练习题目 ::
请逐字输出条目中从包含“Where should I”的那一行起、直到条目末尾的所有行，首尾两行都要包括在内。输出时不要包含图片。

----- 本题数据

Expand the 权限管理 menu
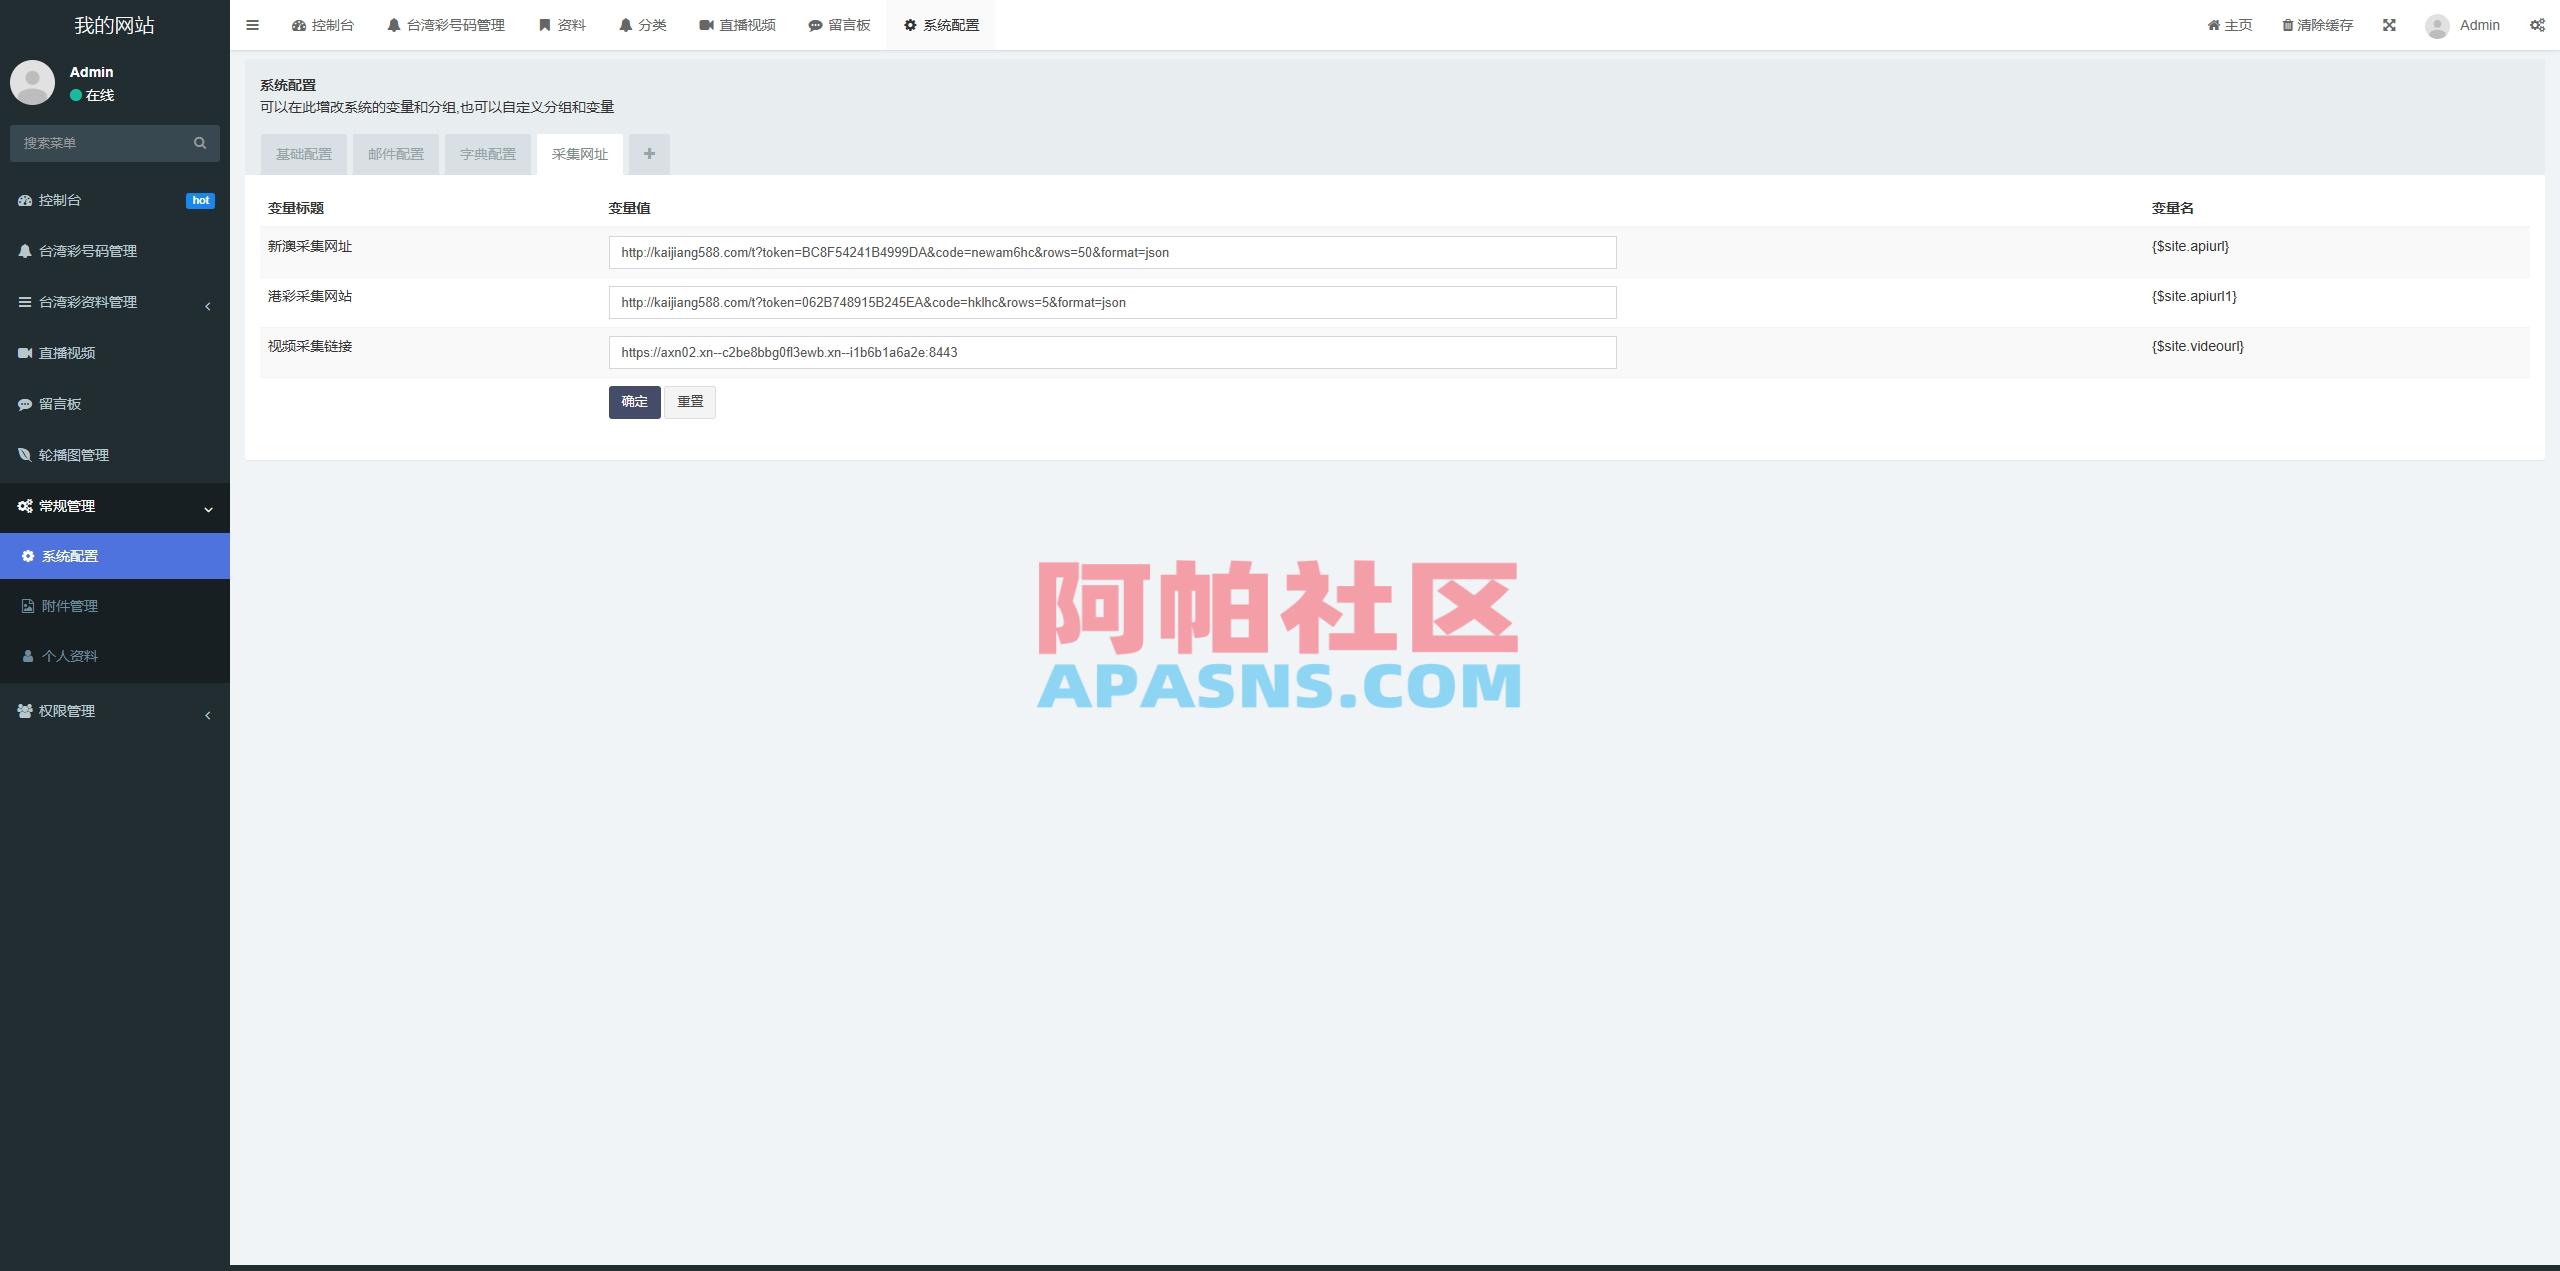 point(66,711)
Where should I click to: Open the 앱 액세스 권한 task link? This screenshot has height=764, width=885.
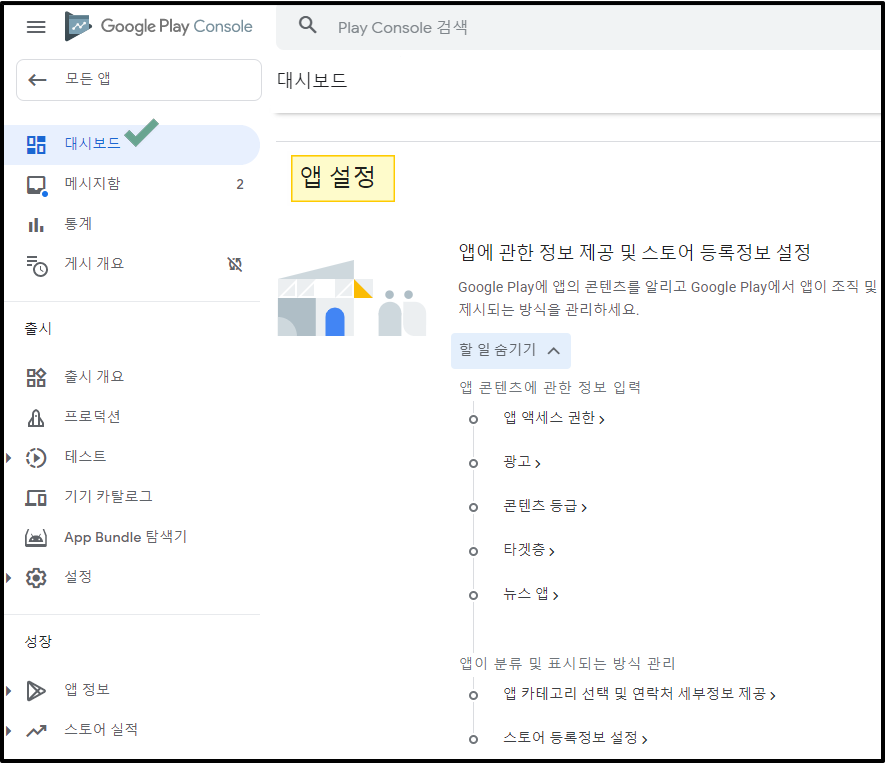click(x=553, y=418)
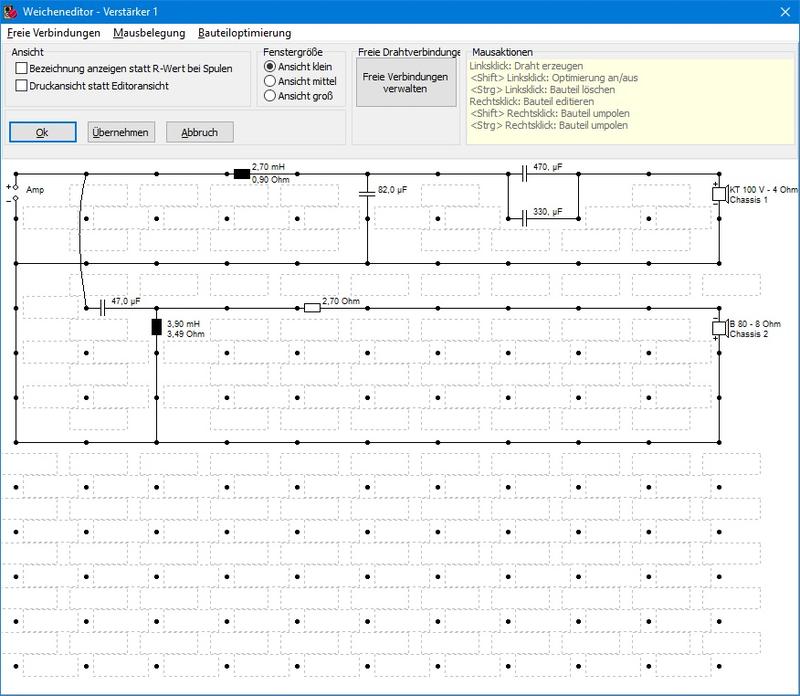Select the Ansicht mittel radio button
Viewport: 800px width, 696px height.
(270, 81)
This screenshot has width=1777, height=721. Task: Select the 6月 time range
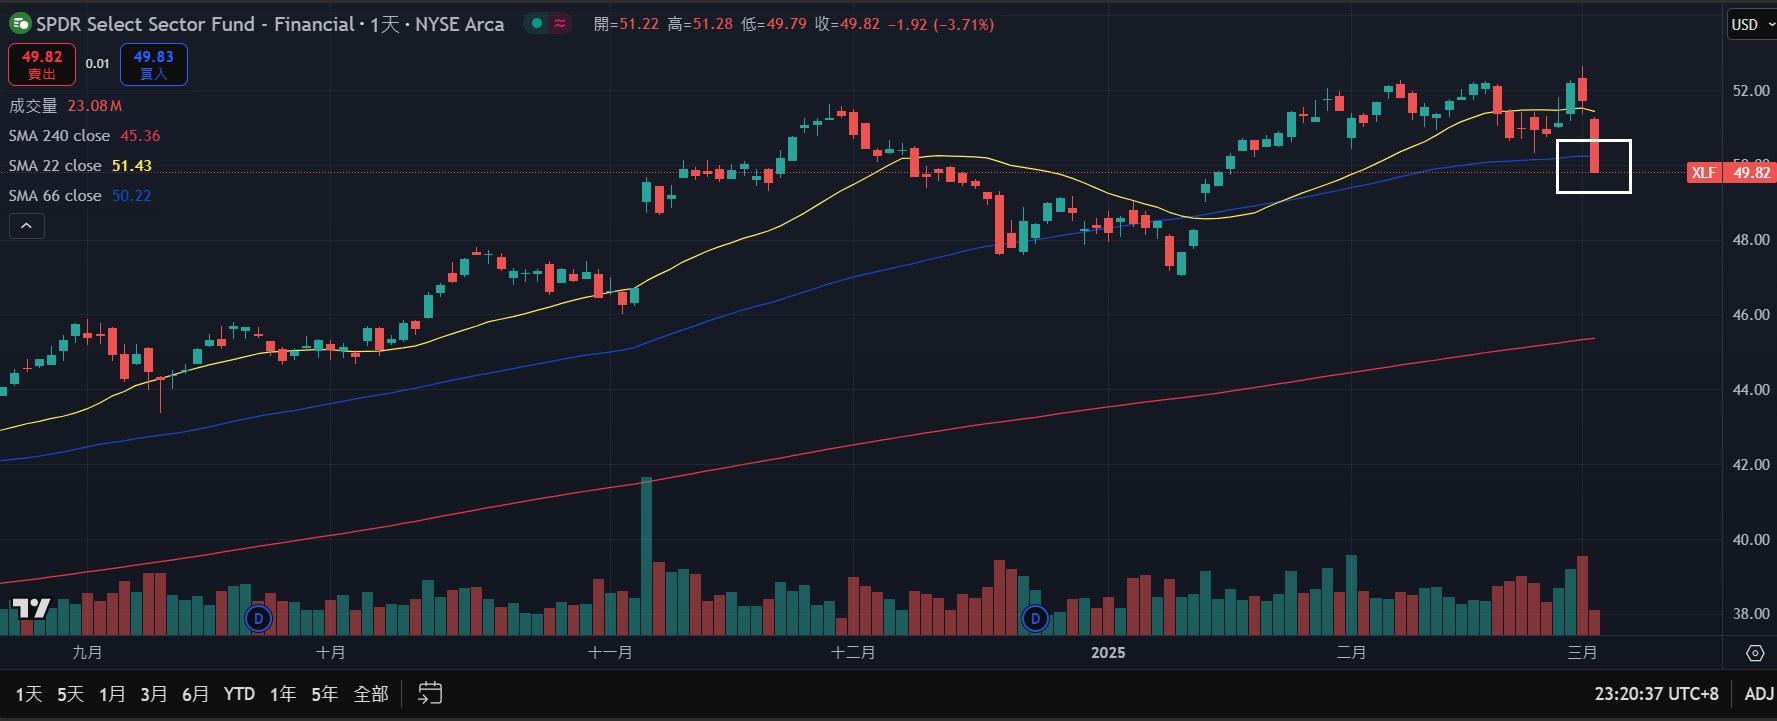coord(195,694)
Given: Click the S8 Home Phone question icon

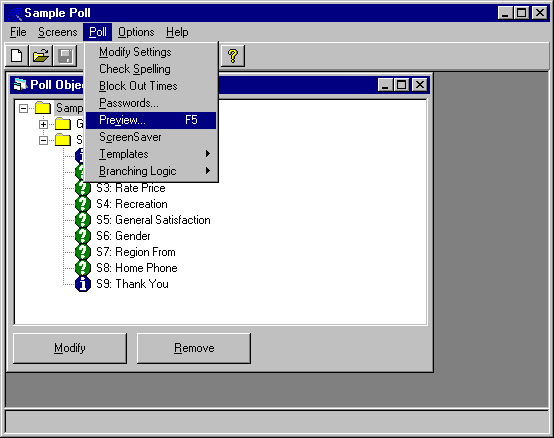Looking at the screenshot, I should (83, 268).
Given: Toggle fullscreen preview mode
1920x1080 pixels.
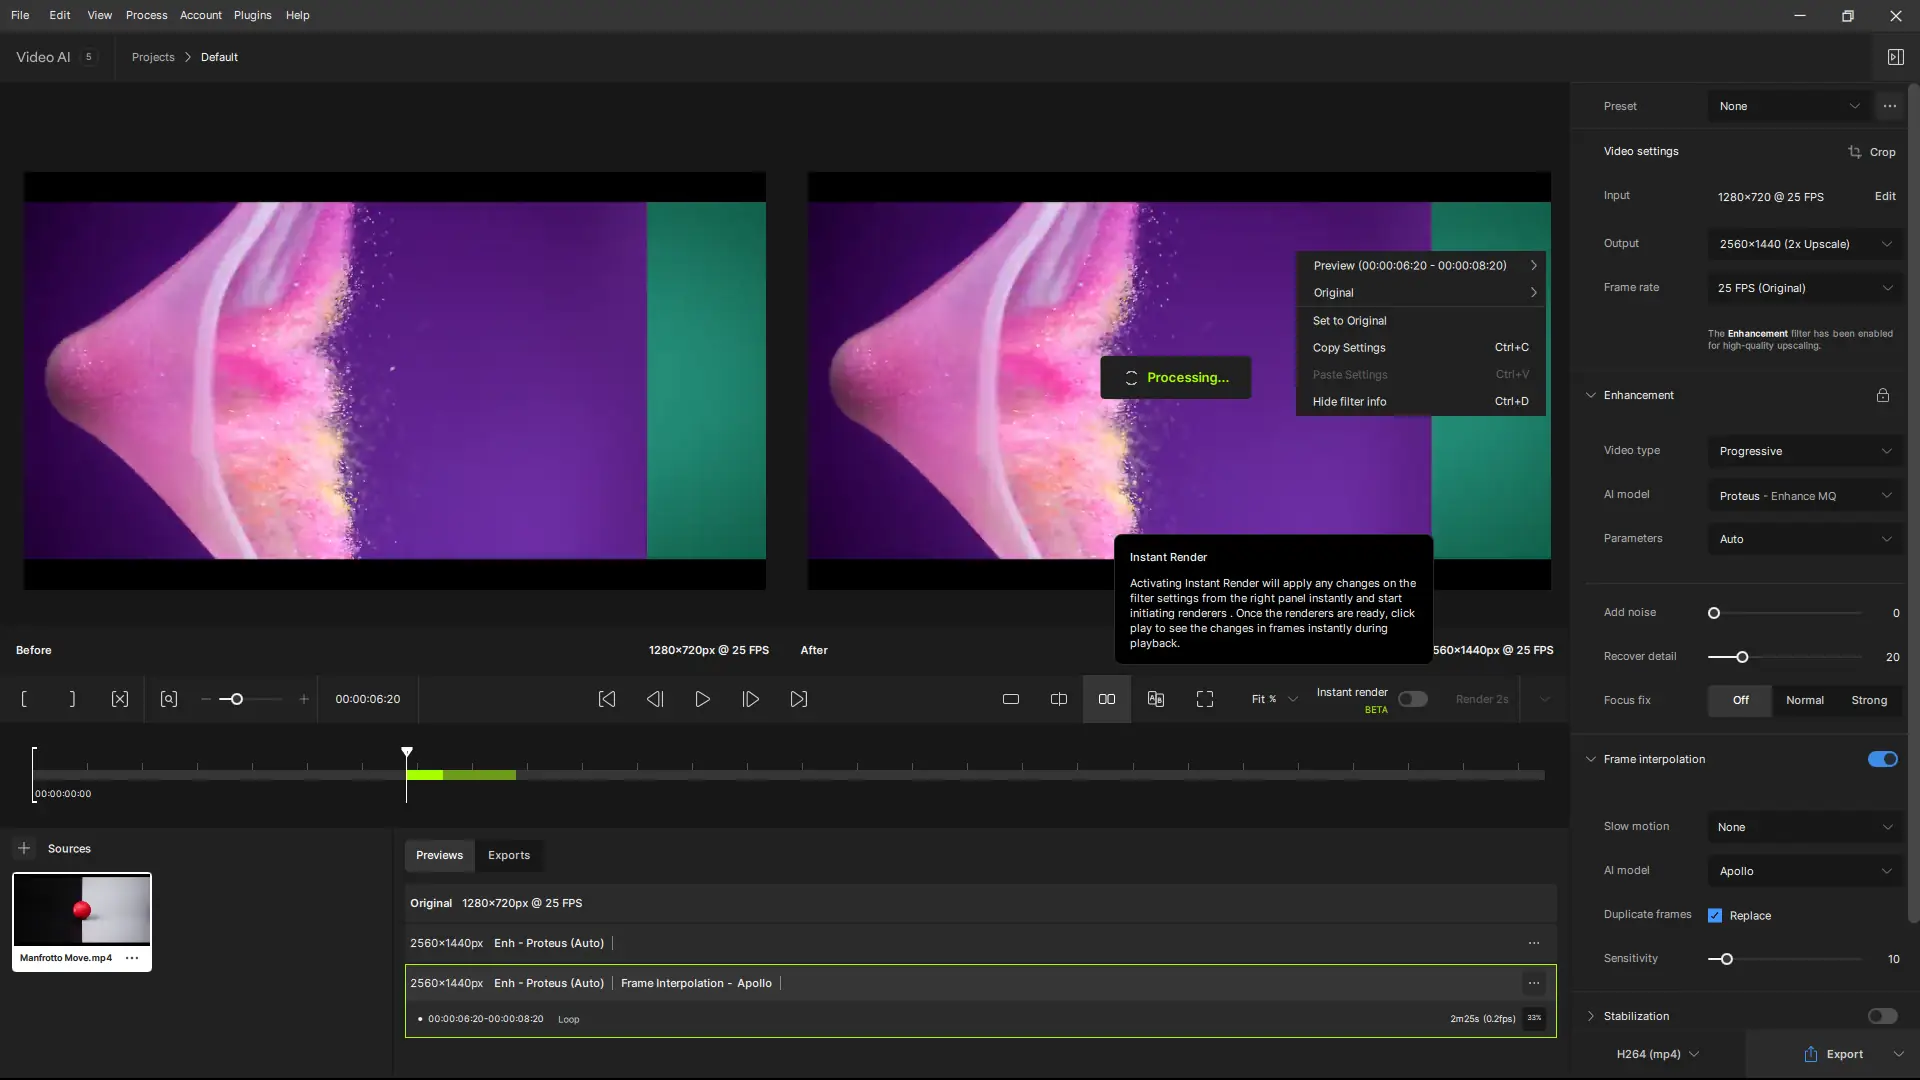Looking at the screenshot, I should tap(1205, 700).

----------

最终答案 ::
Where should I click to: Open the 앱 액세스 권한 task link? This screenshot has height=764, width=885.
click(x=553, y=418)
Select the Ansicht mittel radio button
Viewport: 800px width, 696px height.
(270, 81)
This screenshot has width=1777, height=721. Task: Select the 6月 time range
coord(195,694)
Given: Click the S8 Home Phone question icon

Looking at the screenshot, I should (83, 268).
Given: Toggle fullscreen preview mode
1920x1080 pixels.
Looking at the screenshot, I should tap(1205, 700).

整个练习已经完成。